A U.S. district court judge on Wednesday approved a US$6.1 billion settlement to investors who lost money in an accounting fraud at the former WorldCom.
Judge Denise Cote of the U.S. District Court for the Southern District of New York approved settlements that parties agreed to earlier this year, including US$2 billion to J.P. Morgan Securities and US$325 million Deutsche Bank Securities, according to a spokesman for New York State Comptroller Alan Hevesi, trustee of the New York State Common Retirement Fund and the lead plaintiff in the civil case.
In November 2004, Cote approved a US$2.58 billion settlement with Citigroup.
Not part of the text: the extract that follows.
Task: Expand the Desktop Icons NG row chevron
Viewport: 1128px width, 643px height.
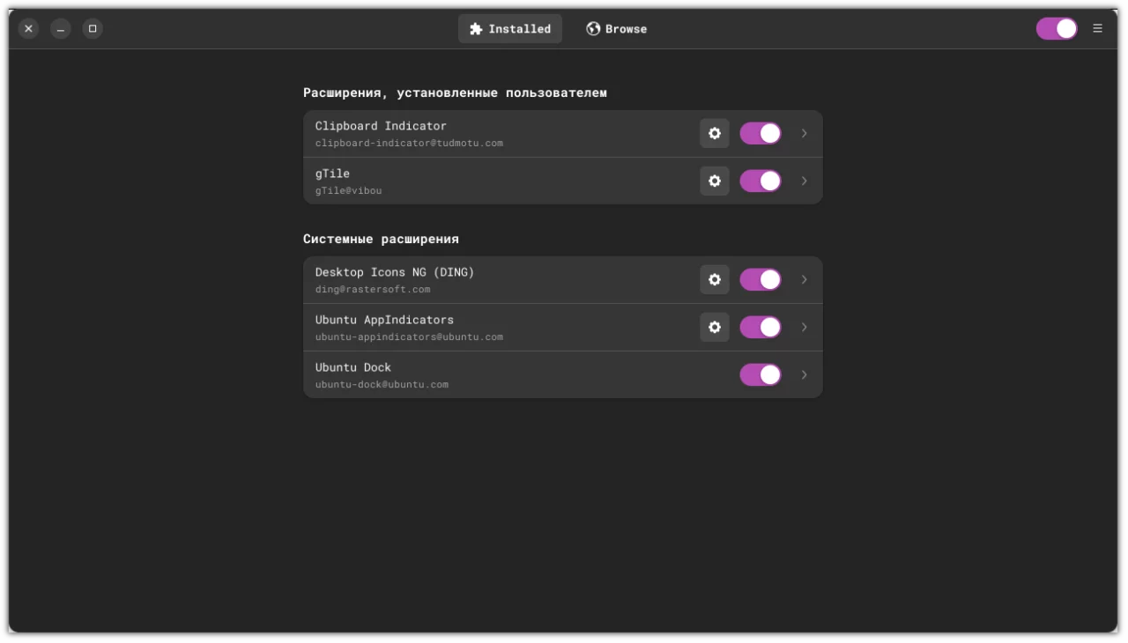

The settlement includes payments from former WorldCom directors, as well as former Chief Executive Officer Bernard Ebbers, who was convicted of fraud in March and sentenced to 25 years in prison. Under the settlement, Ebbers must give up a house in Clinton, Mississippi, and interests in several businesses, including a lumber company, a marina, a golf course and several thousand acres of timberland. Hevesi's office in June estimated Ebbers' assets included in the settlement were worth US$25 million to US$40 million.
WorldCom, now MCI, filed for bankruptcy in July 2002, about a month after an internal audit in June 2002 uncovered US$3.8 billion in accounting errors. The accounting misstatements eventually reached a total of US$11 billion. In March 2004, a month before the newly renamed MCI emerged from bankruptcy, the company issued a report reducing pretax income for 2000 and 2001 by US$74.4 billion.